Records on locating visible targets
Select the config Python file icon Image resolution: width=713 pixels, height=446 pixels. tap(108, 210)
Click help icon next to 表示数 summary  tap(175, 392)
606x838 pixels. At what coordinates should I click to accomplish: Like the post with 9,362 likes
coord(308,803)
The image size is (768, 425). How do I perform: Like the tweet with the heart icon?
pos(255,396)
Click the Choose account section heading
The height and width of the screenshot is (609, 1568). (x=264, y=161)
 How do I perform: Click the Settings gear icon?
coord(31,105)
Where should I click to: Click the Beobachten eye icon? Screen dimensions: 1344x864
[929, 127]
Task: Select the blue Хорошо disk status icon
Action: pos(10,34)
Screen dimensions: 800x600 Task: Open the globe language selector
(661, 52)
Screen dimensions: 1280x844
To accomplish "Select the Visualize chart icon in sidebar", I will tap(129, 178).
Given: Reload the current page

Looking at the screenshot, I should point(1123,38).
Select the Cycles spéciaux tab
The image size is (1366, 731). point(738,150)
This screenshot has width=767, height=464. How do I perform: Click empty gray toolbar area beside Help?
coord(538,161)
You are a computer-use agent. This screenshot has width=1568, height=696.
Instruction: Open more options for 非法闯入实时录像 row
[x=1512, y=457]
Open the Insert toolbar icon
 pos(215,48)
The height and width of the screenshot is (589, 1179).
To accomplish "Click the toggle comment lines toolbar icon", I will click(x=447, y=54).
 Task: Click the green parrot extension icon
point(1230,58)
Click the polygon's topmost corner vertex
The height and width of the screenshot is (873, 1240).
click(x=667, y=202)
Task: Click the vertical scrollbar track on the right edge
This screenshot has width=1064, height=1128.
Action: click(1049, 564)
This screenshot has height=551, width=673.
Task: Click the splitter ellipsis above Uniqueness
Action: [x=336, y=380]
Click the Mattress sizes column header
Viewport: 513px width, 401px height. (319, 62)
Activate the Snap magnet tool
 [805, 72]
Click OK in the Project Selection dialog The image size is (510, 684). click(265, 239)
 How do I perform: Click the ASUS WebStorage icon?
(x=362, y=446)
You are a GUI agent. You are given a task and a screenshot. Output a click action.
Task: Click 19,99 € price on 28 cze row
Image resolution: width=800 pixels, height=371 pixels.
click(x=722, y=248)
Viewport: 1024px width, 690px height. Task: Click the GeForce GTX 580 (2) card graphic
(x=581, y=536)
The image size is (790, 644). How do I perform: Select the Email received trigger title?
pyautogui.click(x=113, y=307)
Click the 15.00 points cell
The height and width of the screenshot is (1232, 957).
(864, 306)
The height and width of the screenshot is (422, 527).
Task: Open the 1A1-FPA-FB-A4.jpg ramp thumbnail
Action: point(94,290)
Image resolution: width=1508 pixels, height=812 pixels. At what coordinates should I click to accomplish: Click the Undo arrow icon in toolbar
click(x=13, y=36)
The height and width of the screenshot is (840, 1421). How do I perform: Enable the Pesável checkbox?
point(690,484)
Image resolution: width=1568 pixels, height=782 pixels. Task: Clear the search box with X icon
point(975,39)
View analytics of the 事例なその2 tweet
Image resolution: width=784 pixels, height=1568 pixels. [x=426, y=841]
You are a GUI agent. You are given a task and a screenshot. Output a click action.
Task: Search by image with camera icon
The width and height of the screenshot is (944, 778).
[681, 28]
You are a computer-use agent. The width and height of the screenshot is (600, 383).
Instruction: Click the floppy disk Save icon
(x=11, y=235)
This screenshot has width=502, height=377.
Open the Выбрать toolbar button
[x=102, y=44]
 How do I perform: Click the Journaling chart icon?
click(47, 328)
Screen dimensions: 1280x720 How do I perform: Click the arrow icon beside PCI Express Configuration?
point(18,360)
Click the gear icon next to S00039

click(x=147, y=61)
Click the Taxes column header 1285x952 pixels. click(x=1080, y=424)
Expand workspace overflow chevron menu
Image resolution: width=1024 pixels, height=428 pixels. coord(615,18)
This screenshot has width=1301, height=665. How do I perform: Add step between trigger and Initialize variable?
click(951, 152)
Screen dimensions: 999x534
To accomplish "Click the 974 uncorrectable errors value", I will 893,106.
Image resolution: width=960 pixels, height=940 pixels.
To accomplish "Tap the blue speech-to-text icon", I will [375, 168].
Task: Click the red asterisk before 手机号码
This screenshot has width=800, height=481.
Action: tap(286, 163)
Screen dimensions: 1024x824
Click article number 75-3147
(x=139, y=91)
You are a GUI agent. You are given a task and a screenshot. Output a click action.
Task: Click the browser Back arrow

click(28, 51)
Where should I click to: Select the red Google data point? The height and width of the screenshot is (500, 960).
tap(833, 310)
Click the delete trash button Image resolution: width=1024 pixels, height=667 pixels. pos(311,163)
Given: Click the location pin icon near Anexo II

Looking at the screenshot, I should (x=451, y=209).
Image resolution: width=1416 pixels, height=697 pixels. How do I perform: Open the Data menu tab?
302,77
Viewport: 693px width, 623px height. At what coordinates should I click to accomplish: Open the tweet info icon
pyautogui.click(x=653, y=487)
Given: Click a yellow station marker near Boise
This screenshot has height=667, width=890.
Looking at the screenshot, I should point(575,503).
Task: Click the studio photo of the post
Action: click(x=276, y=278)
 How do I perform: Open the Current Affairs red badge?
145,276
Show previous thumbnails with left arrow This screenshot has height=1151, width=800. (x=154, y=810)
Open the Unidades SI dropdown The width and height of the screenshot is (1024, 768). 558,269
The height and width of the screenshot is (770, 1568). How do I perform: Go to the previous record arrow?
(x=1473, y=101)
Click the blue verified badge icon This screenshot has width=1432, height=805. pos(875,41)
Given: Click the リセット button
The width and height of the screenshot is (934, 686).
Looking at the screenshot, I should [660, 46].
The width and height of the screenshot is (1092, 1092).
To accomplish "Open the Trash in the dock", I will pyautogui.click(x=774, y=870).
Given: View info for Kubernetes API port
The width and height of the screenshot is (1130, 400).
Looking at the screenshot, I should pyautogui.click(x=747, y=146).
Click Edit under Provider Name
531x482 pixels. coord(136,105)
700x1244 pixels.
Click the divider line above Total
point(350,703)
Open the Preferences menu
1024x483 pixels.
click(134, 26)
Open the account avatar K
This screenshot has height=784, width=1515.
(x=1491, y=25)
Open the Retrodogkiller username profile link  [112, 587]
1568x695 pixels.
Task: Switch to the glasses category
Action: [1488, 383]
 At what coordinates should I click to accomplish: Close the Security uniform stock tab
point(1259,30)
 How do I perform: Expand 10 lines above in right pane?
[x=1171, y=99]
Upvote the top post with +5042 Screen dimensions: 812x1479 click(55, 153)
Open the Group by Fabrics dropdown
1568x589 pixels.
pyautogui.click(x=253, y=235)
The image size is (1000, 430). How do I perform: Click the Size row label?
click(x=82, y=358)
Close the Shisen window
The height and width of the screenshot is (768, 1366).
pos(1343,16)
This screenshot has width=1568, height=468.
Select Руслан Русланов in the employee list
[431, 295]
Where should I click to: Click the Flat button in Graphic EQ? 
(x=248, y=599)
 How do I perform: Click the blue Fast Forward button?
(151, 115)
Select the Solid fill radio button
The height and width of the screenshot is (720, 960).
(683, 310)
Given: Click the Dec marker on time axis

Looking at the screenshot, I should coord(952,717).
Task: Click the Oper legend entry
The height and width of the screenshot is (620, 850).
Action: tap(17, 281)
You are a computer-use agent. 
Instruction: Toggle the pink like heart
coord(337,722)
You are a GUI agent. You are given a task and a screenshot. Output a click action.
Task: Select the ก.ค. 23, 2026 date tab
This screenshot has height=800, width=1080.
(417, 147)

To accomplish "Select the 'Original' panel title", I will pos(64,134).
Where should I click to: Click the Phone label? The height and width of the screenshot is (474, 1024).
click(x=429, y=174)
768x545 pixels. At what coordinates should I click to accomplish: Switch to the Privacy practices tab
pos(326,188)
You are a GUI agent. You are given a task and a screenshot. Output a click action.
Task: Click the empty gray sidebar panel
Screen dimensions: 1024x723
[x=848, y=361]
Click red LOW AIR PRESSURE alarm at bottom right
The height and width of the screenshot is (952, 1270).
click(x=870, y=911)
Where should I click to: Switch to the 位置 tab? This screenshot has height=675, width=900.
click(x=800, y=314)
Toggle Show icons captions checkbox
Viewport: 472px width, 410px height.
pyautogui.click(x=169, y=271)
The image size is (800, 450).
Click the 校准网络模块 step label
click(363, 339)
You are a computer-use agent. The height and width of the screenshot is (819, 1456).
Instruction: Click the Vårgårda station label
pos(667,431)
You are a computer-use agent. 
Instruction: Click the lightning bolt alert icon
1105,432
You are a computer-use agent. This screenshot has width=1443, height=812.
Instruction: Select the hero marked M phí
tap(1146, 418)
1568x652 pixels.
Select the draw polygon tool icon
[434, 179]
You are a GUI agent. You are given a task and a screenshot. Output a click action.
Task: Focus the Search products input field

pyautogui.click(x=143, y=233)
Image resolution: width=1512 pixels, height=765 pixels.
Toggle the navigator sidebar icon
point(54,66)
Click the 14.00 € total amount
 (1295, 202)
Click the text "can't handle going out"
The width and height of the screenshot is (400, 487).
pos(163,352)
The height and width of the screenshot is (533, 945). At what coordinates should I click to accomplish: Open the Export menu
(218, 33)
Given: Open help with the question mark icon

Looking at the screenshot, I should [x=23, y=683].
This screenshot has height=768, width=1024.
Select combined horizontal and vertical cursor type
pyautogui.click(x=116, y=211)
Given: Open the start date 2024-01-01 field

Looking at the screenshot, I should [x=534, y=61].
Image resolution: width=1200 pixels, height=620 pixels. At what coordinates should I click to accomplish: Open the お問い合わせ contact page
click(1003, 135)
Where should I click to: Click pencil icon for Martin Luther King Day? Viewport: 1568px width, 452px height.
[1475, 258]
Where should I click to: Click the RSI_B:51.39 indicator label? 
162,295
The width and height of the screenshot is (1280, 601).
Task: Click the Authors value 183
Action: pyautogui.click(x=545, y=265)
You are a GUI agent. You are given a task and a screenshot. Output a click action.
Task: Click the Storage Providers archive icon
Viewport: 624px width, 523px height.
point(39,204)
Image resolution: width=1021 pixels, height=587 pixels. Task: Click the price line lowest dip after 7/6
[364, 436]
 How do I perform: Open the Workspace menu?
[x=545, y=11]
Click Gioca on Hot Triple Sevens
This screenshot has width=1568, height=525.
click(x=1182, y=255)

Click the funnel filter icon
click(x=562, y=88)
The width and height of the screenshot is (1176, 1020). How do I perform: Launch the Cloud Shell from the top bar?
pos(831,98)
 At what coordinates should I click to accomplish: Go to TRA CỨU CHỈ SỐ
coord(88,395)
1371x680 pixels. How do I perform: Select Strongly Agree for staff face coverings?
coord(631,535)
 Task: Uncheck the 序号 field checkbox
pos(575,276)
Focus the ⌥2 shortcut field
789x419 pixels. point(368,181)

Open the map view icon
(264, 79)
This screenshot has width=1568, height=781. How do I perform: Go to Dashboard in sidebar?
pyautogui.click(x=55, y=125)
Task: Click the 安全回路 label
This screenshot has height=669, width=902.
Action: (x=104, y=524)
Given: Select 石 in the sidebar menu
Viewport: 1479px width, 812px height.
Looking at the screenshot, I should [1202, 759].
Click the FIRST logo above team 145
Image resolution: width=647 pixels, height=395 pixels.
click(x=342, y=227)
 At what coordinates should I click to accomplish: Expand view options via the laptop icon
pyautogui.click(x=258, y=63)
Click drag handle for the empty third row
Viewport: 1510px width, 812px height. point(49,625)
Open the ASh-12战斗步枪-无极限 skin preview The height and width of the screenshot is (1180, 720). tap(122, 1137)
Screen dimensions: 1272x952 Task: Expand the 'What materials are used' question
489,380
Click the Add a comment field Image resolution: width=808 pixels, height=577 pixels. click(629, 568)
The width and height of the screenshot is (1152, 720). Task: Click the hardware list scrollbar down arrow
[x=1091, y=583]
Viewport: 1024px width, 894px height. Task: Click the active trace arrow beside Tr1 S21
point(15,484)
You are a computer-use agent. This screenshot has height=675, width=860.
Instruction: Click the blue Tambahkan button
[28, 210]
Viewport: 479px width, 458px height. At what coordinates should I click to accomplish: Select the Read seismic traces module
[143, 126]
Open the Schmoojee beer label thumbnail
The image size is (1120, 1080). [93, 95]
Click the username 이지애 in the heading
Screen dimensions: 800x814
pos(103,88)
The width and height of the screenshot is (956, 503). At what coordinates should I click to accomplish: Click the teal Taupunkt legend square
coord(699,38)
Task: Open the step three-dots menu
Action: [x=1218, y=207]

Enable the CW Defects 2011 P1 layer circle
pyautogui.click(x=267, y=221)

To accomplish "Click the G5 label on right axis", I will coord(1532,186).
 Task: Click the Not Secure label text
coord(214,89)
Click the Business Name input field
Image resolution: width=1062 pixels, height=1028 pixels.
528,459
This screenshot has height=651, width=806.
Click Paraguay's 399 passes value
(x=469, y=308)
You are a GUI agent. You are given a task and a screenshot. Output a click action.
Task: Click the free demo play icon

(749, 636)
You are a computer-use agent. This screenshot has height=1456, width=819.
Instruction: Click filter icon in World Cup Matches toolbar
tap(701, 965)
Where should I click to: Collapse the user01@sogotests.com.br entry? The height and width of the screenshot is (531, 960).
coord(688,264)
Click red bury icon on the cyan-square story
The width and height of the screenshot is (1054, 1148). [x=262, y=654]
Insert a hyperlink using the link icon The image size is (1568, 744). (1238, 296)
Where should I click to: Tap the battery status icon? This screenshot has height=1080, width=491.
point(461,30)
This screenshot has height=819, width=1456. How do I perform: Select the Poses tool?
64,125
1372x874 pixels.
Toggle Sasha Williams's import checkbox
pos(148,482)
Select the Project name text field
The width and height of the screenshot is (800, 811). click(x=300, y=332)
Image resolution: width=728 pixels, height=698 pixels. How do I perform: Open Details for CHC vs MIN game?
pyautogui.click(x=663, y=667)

__Exercise prompt__
Copy out the records word for word, from the line with "Task: Click the 安全回路 label" up to and including the line with "Looking at the screenshot, I should [1202, 759].".

__The result__
Task: Click the 安全回路 label
This screenshot has height=669, width=902.
Action: (x=104, y=524)
Given: Select 石 in the sidebar menu
Viewport: 1479px width, 812px height.
Looking at the screenshot, I should [1202, 759].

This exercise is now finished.